In the year 2018, a patent law blog has likened the world of the Alice decision to Kafka's The Trial


In Franz Kafka's novel The Trial, a man is accused of a non-specified crime by a shadowy governmental agency. The man repeatedly attempts to understand the nature of his alleged wrongdoing and his accusers. Ultimately, he is executed without these questions being answered.

Under current Supreme Court and Federal Circuit rulings (Alice Corp. v. CLS Bank Int'l and its progeny), a patent can be invalidated or an application can be rejected simply by (i) making a high-level analogy between the claimed invention and one that has been previously found to be directed to a patent-ineligible law of nature, natural phenomena, or abstract idea, and (ii) stating in a purely conclusory fashion that the additional elements of the claim are well-understood, conventional, and routine. Kafka might crack a sardonic smile at this situation.

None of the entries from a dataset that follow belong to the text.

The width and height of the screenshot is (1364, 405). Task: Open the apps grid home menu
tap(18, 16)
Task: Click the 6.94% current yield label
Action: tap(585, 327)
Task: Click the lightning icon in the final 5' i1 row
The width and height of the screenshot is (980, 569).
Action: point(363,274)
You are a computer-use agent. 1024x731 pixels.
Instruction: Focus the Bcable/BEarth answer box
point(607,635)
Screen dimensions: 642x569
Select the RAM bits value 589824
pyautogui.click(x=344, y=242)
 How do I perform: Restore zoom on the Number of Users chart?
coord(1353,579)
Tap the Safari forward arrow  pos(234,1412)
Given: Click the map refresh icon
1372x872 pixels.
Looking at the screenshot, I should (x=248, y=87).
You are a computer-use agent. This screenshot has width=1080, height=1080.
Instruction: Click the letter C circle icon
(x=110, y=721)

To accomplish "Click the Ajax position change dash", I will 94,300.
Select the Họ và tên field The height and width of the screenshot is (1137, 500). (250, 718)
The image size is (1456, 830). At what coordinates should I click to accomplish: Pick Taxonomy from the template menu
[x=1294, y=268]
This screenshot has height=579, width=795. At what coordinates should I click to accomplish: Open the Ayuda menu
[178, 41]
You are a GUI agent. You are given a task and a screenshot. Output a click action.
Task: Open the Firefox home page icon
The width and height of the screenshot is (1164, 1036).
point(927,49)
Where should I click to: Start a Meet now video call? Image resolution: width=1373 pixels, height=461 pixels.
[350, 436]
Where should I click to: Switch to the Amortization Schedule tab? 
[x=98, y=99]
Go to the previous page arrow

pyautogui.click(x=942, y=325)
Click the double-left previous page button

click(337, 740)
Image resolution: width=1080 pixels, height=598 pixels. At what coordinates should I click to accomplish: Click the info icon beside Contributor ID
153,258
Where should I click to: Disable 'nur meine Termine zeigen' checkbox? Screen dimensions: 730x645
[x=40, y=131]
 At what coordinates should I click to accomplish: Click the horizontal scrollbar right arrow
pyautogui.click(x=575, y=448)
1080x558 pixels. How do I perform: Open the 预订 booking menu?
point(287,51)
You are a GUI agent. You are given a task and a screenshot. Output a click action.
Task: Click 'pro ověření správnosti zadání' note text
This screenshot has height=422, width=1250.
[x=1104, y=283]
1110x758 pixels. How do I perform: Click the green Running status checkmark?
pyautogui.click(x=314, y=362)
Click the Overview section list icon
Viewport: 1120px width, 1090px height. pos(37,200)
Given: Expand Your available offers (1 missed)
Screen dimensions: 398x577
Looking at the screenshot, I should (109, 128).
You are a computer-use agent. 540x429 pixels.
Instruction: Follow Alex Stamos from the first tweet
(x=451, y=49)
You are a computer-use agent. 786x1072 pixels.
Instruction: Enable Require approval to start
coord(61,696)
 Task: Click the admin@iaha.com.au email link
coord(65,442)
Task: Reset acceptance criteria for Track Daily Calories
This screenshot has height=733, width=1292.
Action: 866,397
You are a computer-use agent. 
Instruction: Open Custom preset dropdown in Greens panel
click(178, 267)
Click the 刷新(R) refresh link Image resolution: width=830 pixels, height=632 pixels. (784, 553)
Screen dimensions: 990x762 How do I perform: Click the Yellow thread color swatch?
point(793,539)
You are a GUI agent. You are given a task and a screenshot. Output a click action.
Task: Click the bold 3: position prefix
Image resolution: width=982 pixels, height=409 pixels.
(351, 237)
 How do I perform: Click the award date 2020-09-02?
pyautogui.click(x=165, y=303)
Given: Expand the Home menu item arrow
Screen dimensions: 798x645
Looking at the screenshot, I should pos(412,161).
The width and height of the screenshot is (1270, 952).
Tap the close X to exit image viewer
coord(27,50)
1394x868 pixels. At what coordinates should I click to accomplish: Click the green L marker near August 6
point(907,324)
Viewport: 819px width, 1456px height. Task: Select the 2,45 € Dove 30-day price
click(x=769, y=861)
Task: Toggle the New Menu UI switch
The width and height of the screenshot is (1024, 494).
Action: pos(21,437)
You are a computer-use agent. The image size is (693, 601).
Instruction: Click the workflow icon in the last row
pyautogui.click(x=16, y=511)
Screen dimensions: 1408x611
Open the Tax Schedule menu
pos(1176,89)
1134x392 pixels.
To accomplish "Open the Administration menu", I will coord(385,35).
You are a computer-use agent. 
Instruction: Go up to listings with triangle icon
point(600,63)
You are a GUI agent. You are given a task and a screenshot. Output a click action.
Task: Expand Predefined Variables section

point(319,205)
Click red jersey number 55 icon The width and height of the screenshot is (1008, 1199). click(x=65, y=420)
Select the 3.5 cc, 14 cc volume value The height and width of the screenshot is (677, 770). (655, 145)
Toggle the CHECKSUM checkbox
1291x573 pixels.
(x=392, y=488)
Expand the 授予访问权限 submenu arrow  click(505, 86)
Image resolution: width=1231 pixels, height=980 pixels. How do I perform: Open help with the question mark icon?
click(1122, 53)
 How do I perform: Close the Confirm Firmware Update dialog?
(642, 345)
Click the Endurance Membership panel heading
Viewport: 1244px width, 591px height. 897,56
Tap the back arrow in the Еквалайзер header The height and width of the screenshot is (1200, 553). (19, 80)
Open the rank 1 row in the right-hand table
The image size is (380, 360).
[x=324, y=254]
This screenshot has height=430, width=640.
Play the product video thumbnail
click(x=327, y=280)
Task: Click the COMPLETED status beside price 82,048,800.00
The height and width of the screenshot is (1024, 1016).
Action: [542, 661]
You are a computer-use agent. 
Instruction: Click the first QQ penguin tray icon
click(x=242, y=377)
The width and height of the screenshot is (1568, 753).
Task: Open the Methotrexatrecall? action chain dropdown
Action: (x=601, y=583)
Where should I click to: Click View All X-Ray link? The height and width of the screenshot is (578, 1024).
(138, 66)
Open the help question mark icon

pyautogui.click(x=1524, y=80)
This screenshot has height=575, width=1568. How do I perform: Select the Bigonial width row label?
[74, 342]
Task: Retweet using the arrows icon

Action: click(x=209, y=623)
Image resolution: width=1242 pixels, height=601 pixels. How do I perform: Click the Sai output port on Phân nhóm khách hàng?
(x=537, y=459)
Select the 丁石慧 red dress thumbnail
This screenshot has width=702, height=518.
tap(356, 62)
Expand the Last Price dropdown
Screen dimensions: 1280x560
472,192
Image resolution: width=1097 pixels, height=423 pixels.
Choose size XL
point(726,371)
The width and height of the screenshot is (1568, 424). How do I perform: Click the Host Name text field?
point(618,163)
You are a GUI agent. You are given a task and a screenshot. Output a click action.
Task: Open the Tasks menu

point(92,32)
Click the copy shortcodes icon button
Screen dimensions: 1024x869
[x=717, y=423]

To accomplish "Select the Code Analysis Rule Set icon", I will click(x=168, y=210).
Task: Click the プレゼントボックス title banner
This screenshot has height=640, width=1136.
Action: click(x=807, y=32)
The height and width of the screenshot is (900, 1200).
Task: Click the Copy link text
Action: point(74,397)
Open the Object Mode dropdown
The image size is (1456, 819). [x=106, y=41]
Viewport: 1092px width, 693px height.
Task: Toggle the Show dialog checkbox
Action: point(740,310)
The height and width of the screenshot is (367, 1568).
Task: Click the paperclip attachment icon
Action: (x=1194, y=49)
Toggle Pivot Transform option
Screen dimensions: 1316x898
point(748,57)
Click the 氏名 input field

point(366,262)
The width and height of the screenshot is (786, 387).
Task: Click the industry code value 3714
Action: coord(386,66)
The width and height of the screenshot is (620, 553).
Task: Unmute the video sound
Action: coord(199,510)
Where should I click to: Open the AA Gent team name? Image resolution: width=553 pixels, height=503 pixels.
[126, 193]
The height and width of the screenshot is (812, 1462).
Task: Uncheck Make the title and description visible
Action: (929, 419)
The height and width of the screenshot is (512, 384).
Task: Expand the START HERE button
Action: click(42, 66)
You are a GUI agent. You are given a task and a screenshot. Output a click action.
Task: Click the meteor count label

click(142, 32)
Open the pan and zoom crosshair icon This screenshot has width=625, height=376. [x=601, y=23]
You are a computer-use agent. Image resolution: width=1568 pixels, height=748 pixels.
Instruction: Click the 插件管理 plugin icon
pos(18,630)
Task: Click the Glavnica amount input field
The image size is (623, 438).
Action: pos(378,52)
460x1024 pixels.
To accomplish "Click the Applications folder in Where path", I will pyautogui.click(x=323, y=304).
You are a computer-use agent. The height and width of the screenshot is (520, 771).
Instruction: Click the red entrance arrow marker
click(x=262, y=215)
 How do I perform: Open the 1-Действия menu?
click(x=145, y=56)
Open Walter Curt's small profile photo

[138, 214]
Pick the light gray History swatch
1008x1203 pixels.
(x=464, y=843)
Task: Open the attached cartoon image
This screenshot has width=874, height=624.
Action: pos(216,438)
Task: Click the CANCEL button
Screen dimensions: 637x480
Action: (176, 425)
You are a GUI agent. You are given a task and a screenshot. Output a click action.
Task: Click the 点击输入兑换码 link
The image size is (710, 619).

link: Whether Facts Matter in the Patent Eligibility Analysis: HP Files Petition for En Banc Rehearing

Discussing Berkheimer v. HP, the Patent Docs post stated:


This line of cases, all but one involving Judge Moore in the majority opinion, has sent patentees, practitioners, and commentators into a minor tizzy. And certainly it has opened the door for a number of interesting questions: What does it take for a patentee to establish that there is a material issue of fact? Will § 101 disputes become a battle of experts? Will § 101 issues now need to be explained to a jury? How "understood" does a claim element need to be in order to qualify as "well understood?"

In a move that surprised absolutely nobody, HP filed for en banc rehearing of the appeal.